- **Exercise prompt**:
Which of the lines below contain the string "icon"? Pick out each one and copy it in full, treating uppercase and lowercase letters as distinct.

- **Exercise input**:

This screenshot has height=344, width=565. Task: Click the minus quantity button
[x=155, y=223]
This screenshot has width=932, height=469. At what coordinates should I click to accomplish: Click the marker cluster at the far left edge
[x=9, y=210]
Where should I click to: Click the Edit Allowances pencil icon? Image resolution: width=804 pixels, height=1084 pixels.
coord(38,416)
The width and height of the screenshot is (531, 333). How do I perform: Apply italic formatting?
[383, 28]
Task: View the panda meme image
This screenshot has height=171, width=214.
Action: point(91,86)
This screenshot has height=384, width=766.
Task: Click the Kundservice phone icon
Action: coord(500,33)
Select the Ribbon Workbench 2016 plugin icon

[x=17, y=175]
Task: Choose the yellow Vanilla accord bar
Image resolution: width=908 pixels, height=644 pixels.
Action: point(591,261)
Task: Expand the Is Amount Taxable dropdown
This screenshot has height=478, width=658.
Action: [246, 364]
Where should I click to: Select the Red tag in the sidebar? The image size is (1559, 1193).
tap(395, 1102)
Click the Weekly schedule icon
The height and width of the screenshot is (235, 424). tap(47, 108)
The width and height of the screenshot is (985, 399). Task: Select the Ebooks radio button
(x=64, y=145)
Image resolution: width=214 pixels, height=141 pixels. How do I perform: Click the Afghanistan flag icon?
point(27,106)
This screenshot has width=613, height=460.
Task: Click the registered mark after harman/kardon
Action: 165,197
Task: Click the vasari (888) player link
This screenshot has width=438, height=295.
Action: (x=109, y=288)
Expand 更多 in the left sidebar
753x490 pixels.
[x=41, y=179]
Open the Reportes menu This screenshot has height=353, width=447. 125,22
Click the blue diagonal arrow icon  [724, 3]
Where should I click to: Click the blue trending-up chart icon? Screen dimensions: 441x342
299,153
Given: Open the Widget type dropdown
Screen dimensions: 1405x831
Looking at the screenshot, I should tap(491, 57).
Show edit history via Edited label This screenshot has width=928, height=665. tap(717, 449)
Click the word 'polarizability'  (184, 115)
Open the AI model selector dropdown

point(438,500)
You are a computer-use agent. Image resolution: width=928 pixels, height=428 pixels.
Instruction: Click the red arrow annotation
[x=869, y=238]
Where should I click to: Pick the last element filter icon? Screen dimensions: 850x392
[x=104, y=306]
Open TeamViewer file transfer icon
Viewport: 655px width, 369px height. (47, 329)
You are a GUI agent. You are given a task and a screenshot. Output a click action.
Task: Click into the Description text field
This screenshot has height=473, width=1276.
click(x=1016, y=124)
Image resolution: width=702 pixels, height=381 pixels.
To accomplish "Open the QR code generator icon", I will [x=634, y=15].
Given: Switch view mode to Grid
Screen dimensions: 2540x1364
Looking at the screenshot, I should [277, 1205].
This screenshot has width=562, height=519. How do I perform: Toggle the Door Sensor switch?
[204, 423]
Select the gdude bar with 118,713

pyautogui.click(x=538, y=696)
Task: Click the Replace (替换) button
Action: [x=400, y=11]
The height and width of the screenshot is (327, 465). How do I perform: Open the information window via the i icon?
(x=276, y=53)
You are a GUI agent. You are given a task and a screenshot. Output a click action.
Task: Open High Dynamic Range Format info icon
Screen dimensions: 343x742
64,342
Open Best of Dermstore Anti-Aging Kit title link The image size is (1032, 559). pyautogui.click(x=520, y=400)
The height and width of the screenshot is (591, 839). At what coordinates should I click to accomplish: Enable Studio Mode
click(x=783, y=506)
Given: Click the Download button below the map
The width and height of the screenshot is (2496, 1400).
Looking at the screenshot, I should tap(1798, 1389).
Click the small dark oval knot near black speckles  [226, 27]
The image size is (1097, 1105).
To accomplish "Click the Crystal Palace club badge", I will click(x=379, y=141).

- **Result of this task**:
Where should I click to: Click the Edit Allowances pencil icon? Image resolution: width=804 pixels, height=1084 pixels.
Task: Click the Kundservice phone icon
Select the Ribbon Workbench 2016 plugin icon
Click the Weekly schedule icon
Image resolution: width=214 pixels, height=141 pixels. How do I perform: Click the Afghanistan flag icon?
Click the blue diagonal arrow icon  [724, 3]
Where should I click to: Click the blue trending-up chart icon? Screen dimensions: 441x342
Where should I click to: Pick the last element filter icon? Screen dimensions: 850x392
Open TeamViewer file transfer icon
To accomplish "Open the QR code generator icon", I will [x=634, y=15].
The height and width of the screenshot is (327, 465). How do I perform: Open the information window via the i icon?
Task: Open High Dynamic Range Format info icon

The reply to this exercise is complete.